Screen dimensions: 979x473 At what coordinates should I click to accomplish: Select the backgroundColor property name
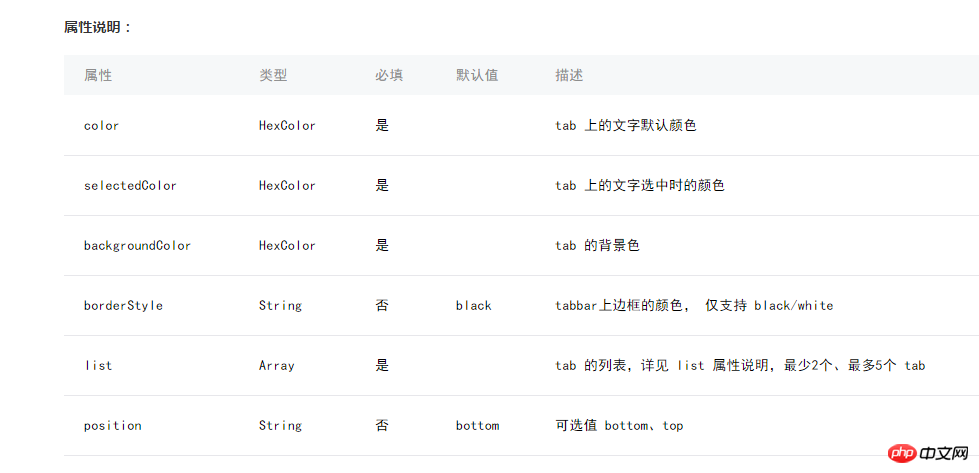(137, 246)
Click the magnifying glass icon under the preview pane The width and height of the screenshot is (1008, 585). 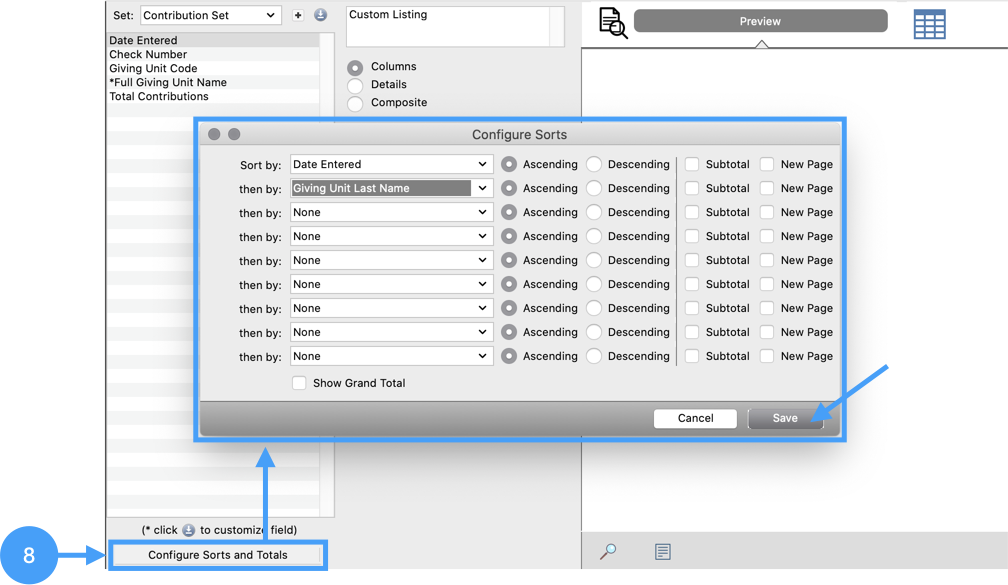point(607,551)
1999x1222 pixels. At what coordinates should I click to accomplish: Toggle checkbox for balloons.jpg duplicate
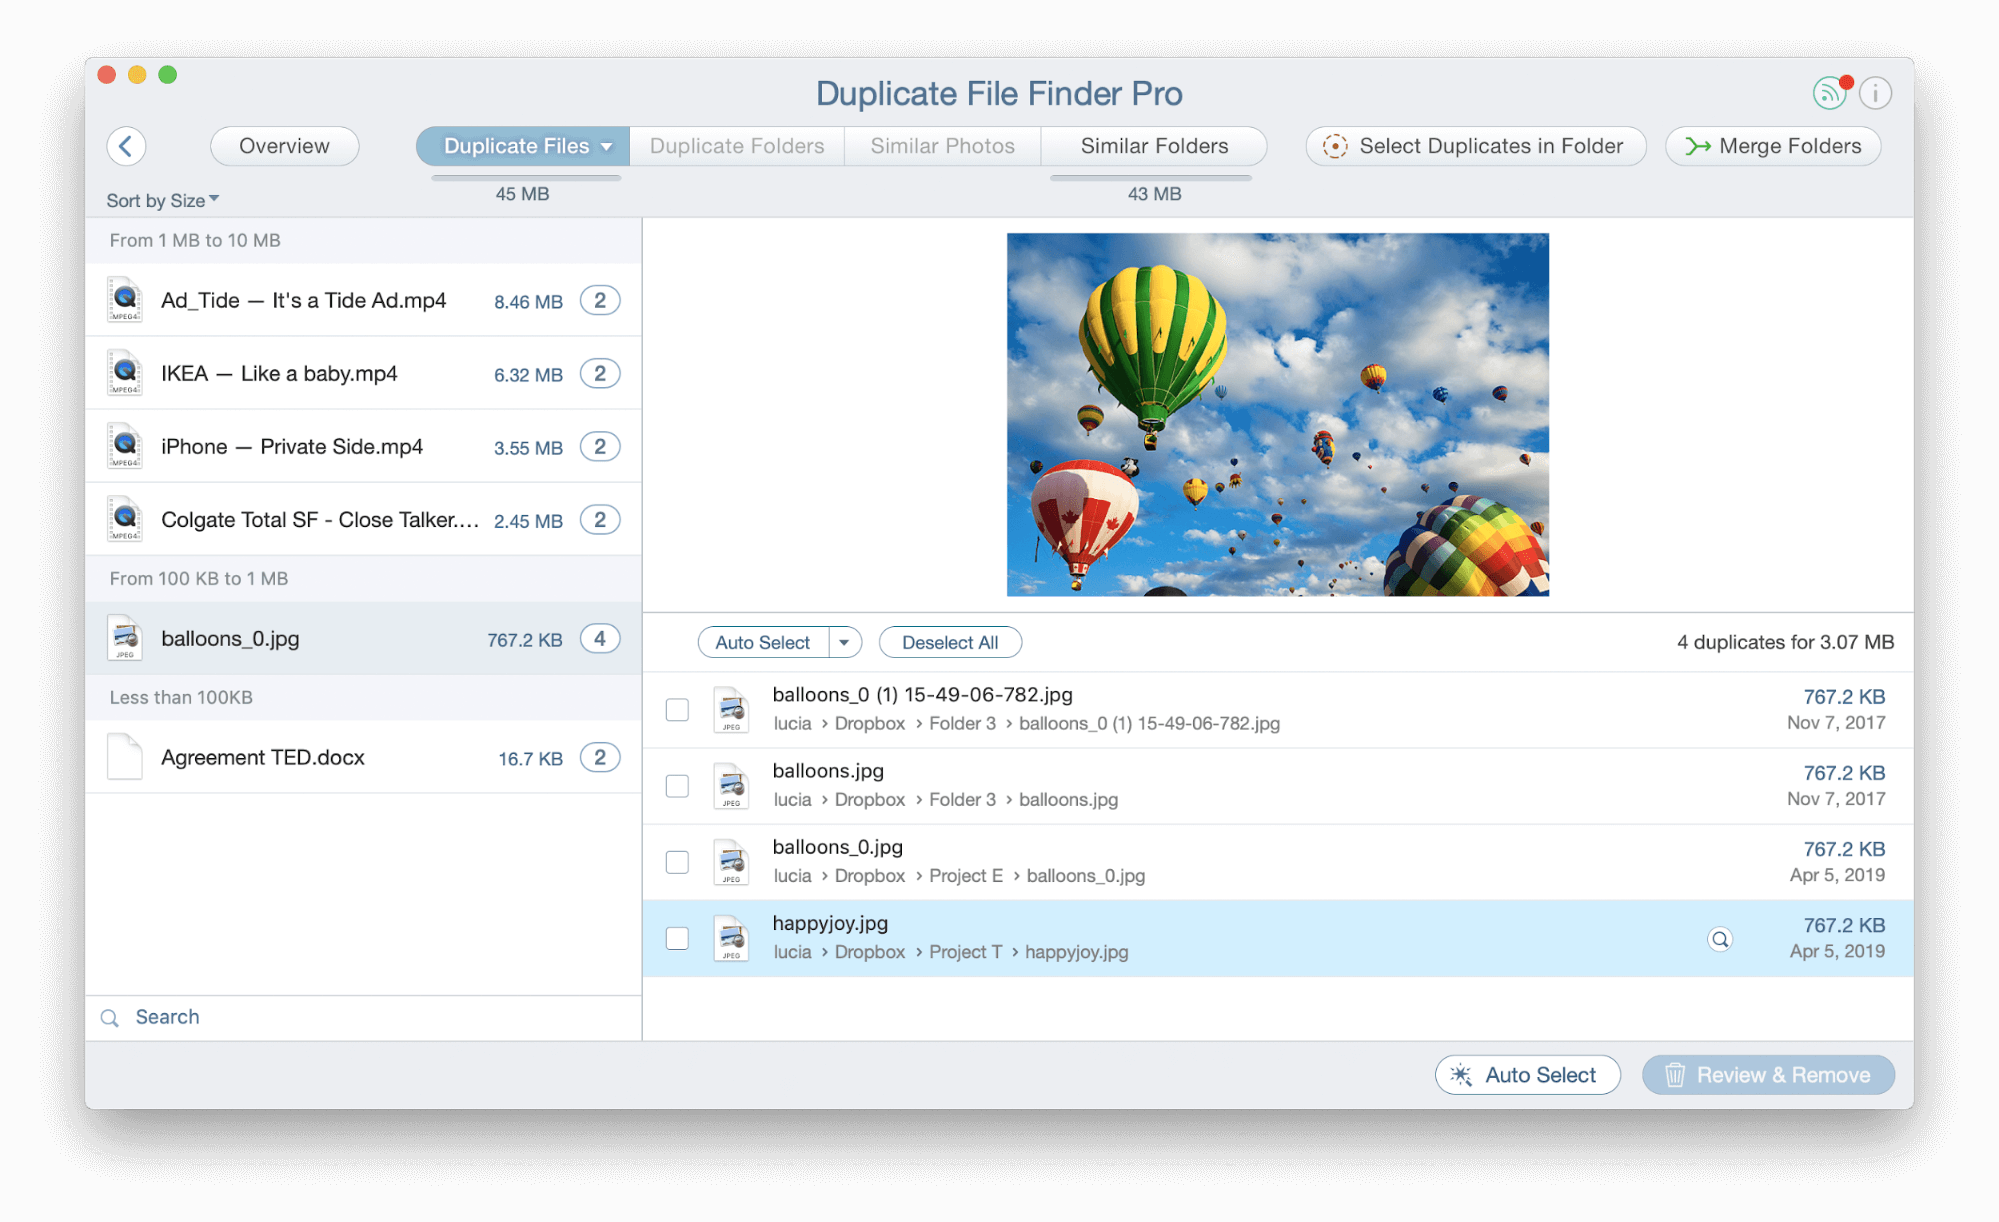pyautogui.click(x=677, y=784)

> **Task prompt**
Omitting all pictures, retype exactly the lines from the line containing "1999x1222 pixels. At" down to the last line above, both ends included.

> **Expected output**
1999x1222 pixels. At what coordinates should I click to accomplish: Toggle checkbox for balloons.jpg duplicate
pyautogui.click(x=677, y=784)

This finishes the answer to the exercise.